§ **Task to complete**: Please rewrite all of the material below, replacing "GUI agent" with "screen agent" and leaving everything else unchanged.

§ **Records for this exercise**:
============

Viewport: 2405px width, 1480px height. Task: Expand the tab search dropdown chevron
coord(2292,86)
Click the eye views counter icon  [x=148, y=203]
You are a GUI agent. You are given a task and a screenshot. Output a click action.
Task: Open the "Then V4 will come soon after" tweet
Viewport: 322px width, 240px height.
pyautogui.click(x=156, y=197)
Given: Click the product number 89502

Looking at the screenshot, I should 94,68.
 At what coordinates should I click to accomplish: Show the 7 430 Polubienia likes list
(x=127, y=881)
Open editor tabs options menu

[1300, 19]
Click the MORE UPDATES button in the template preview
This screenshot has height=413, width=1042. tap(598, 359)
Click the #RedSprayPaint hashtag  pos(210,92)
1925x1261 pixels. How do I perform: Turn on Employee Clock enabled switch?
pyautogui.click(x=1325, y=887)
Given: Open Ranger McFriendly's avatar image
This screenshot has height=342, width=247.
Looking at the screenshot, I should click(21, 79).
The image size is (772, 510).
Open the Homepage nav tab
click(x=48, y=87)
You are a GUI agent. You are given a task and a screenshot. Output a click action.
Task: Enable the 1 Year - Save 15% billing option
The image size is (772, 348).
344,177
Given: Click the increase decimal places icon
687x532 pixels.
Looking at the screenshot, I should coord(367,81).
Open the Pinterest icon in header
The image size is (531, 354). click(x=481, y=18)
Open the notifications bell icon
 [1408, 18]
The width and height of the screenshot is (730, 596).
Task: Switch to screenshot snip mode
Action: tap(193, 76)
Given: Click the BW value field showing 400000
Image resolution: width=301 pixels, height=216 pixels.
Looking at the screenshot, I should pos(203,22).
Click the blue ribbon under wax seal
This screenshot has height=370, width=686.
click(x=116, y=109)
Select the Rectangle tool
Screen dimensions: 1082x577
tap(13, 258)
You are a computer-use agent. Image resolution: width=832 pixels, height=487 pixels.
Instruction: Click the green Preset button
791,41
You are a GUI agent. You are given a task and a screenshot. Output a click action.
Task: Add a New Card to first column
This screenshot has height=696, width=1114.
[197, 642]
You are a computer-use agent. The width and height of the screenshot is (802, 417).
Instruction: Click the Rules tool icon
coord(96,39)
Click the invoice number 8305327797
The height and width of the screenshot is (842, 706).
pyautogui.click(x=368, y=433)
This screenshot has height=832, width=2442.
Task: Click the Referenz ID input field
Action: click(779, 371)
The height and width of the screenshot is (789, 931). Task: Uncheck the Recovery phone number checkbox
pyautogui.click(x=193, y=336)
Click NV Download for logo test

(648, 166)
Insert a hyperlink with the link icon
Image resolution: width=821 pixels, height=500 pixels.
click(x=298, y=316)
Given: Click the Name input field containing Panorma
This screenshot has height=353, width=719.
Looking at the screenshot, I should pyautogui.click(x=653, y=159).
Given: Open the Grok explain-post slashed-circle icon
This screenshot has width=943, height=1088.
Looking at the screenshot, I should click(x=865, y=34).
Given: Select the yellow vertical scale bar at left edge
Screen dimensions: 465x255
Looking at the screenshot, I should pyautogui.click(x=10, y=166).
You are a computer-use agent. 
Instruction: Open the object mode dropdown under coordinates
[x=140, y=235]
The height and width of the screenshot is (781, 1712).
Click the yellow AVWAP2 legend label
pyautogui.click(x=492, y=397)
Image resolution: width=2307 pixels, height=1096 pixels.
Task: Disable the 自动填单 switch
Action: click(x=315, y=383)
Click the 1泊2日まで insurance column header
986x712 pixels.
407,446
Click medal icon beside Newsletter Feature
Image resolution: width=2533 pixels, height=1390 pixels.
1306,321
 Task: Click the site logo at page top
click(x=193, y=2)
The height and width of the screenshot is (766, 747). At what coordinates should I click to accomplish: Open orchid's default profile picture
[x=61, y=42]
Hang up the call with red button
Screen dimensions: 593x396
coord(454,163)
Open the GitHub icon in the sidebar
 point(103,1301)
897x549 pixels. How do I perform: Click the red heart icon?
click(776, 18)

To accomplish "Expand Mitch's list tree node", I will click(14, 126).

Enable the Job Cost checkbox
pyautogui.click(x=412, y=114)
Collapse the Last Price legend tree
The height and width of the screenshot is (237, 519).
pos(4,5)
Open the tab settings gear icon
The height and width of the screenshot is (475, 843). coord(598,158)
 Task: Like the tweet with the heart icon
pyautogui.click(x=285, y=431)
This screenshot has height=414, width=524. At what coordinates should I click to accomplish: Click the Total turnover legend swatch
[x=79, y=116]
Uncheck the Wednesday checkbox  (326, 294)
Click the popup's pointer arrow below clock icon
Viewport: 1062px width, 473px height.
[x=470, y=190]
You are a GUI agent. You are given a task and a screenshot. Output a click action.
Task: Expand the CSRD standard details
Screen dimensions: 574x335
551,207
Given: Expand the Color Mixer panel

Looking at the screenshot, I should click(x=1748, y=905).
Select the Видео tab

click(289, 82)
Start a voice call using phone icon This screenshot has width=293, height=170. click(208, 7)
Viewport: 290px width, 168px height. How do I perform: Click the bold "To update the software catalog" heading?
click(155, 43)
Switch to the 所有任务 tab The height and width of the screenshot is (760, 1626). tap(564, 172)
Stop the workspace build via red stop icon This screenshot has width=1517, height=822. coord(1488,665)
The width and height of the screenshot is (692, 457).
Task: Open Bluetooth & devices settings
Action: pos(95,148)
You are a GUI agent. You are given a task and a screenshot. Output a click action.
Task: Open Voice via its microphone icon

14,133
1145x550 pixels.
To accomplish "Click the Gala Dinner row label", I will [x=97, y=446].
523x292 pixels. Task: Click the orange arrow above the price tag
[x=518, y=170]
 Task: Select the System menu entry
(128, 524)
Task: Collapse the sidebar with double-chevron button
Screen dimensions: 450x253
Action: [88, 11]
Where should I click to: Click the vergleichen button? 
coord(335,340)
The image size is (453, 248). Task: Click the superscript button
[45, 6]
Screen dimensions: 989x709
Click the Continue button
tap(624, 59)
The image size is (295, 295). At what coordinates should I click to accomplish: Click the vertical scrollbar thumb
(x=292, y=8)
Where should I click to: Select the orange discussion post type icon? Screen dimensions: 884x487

============

§ **Reply**:
Viewport: 2405px width, 1480px height. Task: Expand the tab search dropdown chevron
coord(2292,86)
Click the eye views counter icon  [x=148, y=203]
You are a screen agent. You are given a task and a screenshot. Output a click action.
Task: Open the "Then V4 will come soon after" tweet
Viewport: 322px width, 240px height.
pyautogui.click(x=156, y=197)
Given: Click the product number 89502

Looking at the screenshot, I should 94,68.
 At what coordinates should I click to accomplish: Show the 7 430 Polubienia likes list
(x=127, y=881)
Open editor tabs options menu

[1300, 19]
Click the MORE UPDATES button in the template preview
This screenshot has height=413, width=1042. tap(598, 359)
Click the #RedSprayPaint hashtag  pos(210,92)
1925x1261 pixels. How do I perform: Turn on Employee Clock enabled switch?
pyautogui.click(x=1325, y=887)
Given: Open Ranger McFriendly's avatar image
This screenshot has height=342, width=247.
Looking at the screenshot, I should click(21, 79).
The image size is (772, 510).
Open the Homepage nav tab
click(x=48, y=87)
You are a screen agent. You are given a task and a screenshot. Output a click action.
Task: Enable the 1 Year - Save 15% billing option
The image size is (772, 348).
344,177
Given: Click the increase decimal places icon
687x532 pixels.
Looking at the screenshot, I should coord(367,81).
Open the Pinterest icon in header
The image size is (531, 354). click(x=481, y=18)
Open the notifications bell icon
 [1408, 18]
The width and height of the screenshot is (730, 596).
Task: Switch to screenshot snip mode
Action: tap(193, 76)
Given: Click the BW value field showing 400000
Image resolution: width=301 pixels, height=216 pixels.
Looking at the screenshot, I should pos(203,22).
Click the blue ribbon under wax seal
This screenshot has height=370, width=686.
click(x=116, y=109)
Select the Rectangle tool
Screen dimensions: 1082x577
tap(13, 258)
You are a computer-use agent. Image resolution: width=832 pixels, height=487 pixels.
Instruction: Click the green Preset button
791,41
You are a screen agent. You are given a task and a screenshot. Output a click action.
Task: Add a New Card to first column
This screenshot has height=696, width=1114.
[197, 642]
You are a computer-use agent. The width and height of the screenshot is (802, 417).
Instruction: Click the Rules tool icon
coord(96,39)
Click the invoice number 8305327797
The height and width of the screenshot is (842, 706).
pyautogui.click(x=368, y=433)
This screenshot has height=832, width=2442.
Task: Click the Referenz ID input field
Action: click(779, 371)
The height and width of the screenshot is (789, 931). Task: Uncheck the Recovery phone number checkbox
pyautogui.click(x=193, y=336)
Click NV Download for logo test

(648, 166)
Insert a hyperlink with the link icon
Image resolution: width=821 pixels, height=500 pixels.
click(x=298, y=316)
Given: Click the Name input field containing Panorma
This screenshot has height=353, width=719.
Looking at the screenshot, I should pyautogui.click(x=653, y=159).
Given: Open the Grok explain-post slashed-circle icon
This screenshot has width=943, height=1088.
Looking at the screenshot, I should click(x=865, y=34).
Given: Select the yellow vertical scale bar at left edge
Screen dimensions: 465x255
Looking at the screenshot, I should pyautogui.click(x=10, y=166).
You are a computer-use agent. 
Instruction: Open the object mode dropdown under coordinates
[x=140, y=235]
The height and width of the screenshot is (781, 1712).
Click the yellow AVWAP2 legend label
pyautogui.click(x=492, y=397)
Image resolution: width=2307 pixels, height=1096 pixels.
Task: Disable the 自动填单 switch
Action: click(x=315, y=383)
Click the 1泊2日まで insurance column header
986x712 pixels.
407,446
Click medal icon beside Newsletter Feature
Image resolution: width=2533 pixels, height=1390 pixels.
1306,321
 Task: Click the site logo at page top
click(x=193, y=2)
The height and width of the screenshot is (766, 747). At what coordinates should I click to accomplish: Open orchid's default profile picture
[x=61, y=42]
Hang up the call with red button
Screen dimensions: 593x396
coord(454,163)
Open the GitHub icon in the sidebar
 point(103,1301)
897x549 pixels. How do I perform: Click the red heart icon?
click(776, 18)

To accomplish "Expand Mitch's list tree node", I will click(14, 126).

Enable the Job Cost checkbox
pyautogui.click(x=412, y=114)
Collapse the Last Price legend tree
The height and width of the screenshot is (237, 519).
pos(4,5)
Open the tab settings gear icon
The height and width of the screenshot is (475, 843). coord(598,158)
 Task: Like the tweet with the heart icon
pyautogui.click(x=285, y=431)
This screenshot has height=414, width=524. At what coordinates should I click to accomplish: Click the Total turnover legend swatch
[x=79, y=116]
Uncheck the Wednesday checkbox  (326, 294)
Click the popup's pointer arrow below clock icon
Viewport: 1062px width, 473px height.
[x=470, y=190]
You are a screen agent. You are given a task and a screenshot. Output a click action.
Task: Expand the CSRD standard details
Screen dimensions: 574x335
551,207
Given: Expand the Color Mixer panel

Looking at the screenshot, I should click(x=1748, y=905).
Select the Видео tab

click(289, 82)
Start a voice call using phone icon This screenshot has width=293, height=170. click(208, 7)
Viewport: 290px width, 168px height. How do I perform: Click the bold "To update the software catalog" heading?
click(155, 43)
Switch to the 所有任务 tab The height and width of the screenshot is (760, 1626). tap(564, 172)
Stop the workspace build via red stop icon This screenshot has width=1517, height=822. coord(1488,665)
The width and height of the screenshot is (692, 457).
Task: Open Bluetooth & devices settings
Action: pos(95,148)
You are a screen agent. You are given a task and a screenshot. Output a click action.
Task: Open Voice via its microphone icon

14,133
1145x550 pixels.
To accomplish "Click the Gala Dinner row label", I will [x=97, y=446].
523x292 pixels. Task: Click the orange arrow above the price tag
[x=518, y=170]
 Task: Select the System menu entry
(128, 524)
Task: Collapse the sidebar with double-chevron button
Screen dimensions: 450x253
Action: [88, 11]
Where should I click to: Click the vergleichen button? 
coord(335,340)
The image size is (453, 248). Task: Click the superscript button
[45, 6]
Screen dimensions: 989x709
Click the Continue button
tap(624, 59)
The image size is (295, 295). At what coordinates should I click to accomplish: Click the vertical scrollbar thumb
(x=292, y=8)
Where should I click to: Select the orange discussion post type icon? Screen dimensions: 884x487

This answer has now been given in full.